## PASSAGE
Set a list of settings for the current session.
Syntax

SET [settingExprList]

Example

# set virtual warehouse
SET WAREHOUSE your_warehouse_name

# set role
SET ROLE AccountAdmin

# set if to choose ansi mode or not
SET ansi_sql = 1

Show Statement

SHOW DATABASES

Prints a list of all databases. The command does not require a running warehouse to execute.
Syntax

SHOW DATABASES

Examples

SHOW DATABASES
NameCreatedAtCreatedByUpdatedAtUpdatedByLastQueriedAtLastQueriedByCommentsEngine
db_name1162736652512345616273665251234561627366525123456comment here
db_name2162736652512345616273665251234561627366525123456comment here

SHOW TABLES

Displays a list of tables. The command does not require a running warehouse to execute.
Syntax

SHOW TABLES [FROM [databaseIdentifier] [LIKE STRING_LITERAL]

If the FROM clause is not specified, the query returns the list of tables from the current database.
Example

SHOW TABLES FROM my_db LIKE '%table'
NameCreatedAtCreatedByUpdatedAtUpdatedByLastQueriedAtLastQueriedByTypeHasUniqueKey
sells_table162736652512345616273665251234561627366525123456TABLE0
view_table162736652512345616273665251234561627366525123456VIEW0

SHOW CREATE TABLE

Display table create sql
Syntax

SHOW CREATE [TABLE] [tableIdentifier]

Example

# step 1: create a table
CREATE TABLE `example_table`
(
    `order_by_column` String
)
ENGINE = `CnchMergeTree`
ORDER BY (`order_by_column`)

# step 2: show create table
SHOW CREATE TABLE example_table
Query
CREATE TABLE example_db.example_tableCOMMENT '',(, order_by_column String,),ENGINE=CnchMergeTree,PRIMARY KEY order_by_column,ORDER BY order_by_column;

Truncate Statement

Removes all data from a table.

## Records in a dataset
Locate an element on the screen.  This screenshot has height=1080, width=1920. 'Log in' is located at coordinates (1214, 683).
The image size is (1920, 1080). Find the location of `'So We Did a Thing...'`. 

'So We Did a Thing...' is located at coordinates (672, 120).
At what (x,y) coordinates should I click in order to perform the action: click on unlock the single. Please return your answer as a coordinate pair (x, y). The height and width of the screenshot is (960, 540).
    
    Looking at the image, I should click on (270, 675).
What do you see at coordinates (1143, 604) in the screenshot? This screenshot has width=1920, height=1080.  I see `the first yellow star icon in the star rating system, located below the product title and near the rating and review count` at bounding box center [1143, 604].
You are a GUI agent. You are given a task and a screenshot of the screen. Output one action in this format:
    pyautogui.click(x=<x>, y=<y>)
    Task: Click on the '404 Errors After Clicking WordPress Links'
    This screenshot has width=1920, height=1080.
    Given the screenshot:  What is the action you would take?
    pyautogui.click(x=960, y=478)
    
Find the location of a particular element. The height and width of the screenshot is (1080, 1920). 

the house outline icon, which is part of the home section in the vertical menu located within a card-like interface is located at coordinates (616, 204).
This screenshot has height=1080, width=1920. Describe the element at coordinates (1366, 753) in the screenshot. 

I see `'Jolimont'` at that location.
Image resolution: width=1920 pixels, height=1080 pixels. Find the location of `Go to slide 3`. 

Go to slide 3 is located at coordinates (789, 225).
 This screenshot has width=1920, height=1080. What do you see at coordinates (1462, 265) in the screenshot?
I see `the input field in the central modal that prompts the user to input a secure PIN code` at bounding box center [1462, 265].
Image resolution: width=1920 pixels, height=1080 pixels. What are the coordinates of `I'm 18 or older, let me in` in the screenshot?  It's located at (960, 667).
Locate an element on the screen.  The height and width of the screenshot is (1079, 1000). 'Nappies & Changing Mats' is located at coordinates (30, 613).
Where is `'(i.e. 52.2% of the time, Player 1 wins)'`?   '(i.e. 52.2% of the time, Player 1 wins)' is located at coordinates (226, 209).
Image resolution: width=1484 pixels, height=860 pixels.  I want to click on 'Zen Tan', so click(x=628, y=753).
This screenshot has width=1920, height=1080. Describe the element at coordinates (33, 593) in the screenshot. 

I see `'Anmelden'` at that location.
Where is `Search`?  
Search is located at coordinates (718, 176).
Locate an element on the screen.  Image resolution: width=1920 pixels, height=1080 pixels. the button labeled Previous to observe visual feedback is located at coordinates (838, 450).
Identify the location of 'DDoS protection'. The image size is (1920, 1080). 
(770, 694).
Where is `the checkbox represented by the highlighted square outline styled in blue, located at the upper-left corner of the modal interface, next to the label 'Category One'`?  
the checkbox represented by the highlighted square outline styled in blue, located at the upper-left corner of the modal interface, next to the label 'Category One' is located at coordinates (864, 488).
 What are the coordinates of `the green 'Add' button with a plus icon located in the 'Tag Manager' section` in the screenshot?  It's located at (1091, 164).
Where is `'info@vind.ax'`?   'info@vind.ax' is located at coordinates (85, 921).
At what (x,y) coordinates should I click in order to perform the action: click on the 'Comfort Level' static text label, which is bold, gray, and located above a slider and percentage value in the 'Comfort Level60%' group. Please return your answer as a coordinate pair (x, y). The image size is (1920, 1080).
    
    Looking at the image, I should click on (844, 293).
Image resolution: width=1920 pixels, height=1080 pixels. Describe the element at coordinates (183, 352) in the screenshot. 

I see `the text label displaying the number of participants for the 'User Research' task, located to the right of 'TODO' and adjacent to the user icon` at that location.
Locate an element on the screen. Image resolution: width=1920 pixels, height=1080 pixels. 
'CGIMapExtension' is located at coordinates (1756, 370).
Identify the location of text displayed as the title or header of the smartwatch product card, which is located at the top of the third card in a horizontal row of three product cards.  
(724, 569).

## STATED TASK 1
In the SQL reference, what does SHOW TABLES return when the FROM clause is not specified?
## STATED TASK 2
Please return the part of the SQL reference starting with "# step 2: show" and going on through "from a table.".

## TASK RESULT 1
The list of tables from the current database.

## TASK RESULT 2
# step 2: show create table
SHOW CREATE TABLE example_table
Query
CREATE TABLE example_db.example_tableCOMMENT '',(, order_by_column String,),ENGINE=CnchMergeTree,PRIMARY KEY order_by_column,ORDER BY order_by_column;

Truncate Statement

Removes all data from a table.